-------- Extracted data --------

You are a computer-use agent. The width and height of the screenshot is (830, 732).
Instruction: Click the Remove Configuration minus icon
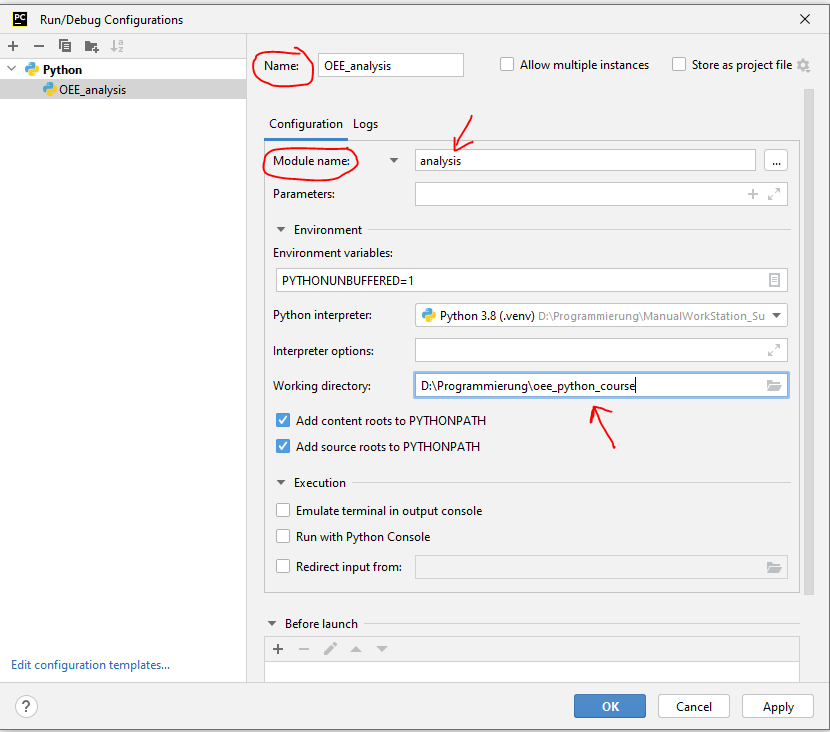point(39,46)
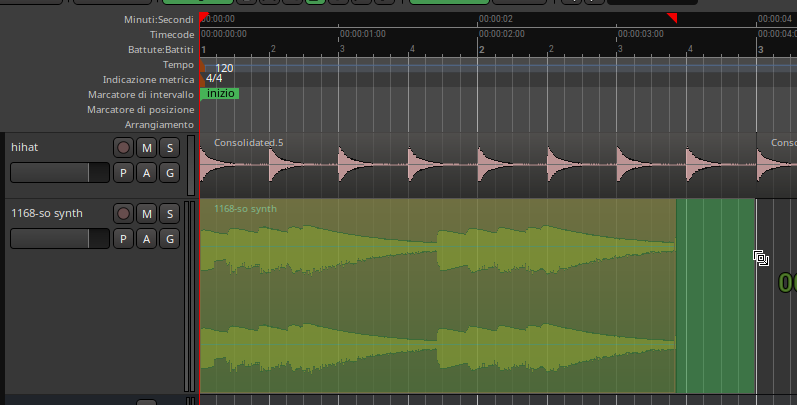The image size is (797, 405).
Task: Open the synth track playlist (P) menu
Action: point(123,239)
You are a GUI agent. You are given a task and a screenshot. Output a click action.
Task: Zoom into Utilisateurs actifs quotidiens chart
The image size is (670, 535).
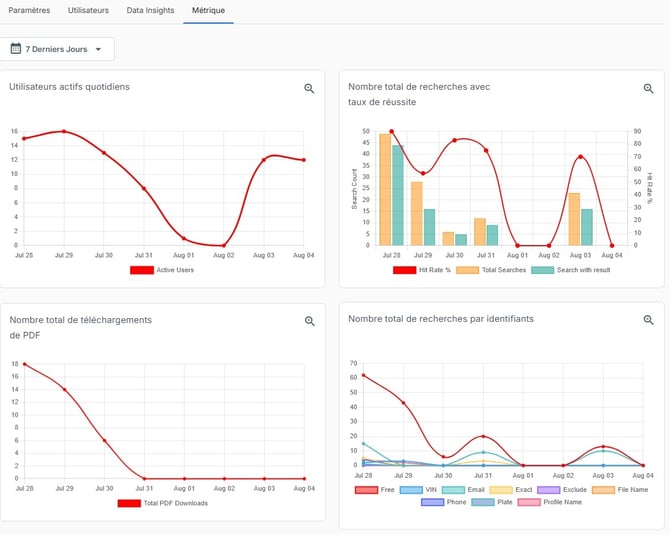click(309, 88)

--------
-------- Extracted data --------

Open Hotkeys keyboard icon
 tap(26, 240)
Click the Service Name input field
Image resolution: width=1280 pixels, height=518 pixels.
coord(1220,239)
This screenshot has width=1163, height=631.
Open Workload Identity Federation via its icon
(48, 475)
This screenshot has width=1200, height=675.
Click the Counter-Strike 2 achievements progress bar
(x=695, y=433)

--------

Task goal:
Each line of the data that has the string "agent" should be returned.

Output of the exercise:
You are a computer-use agent. The width and height of the screenshot is (830, 732).
You are a GUI agent. You are given a task and a screenshot. Output a click action.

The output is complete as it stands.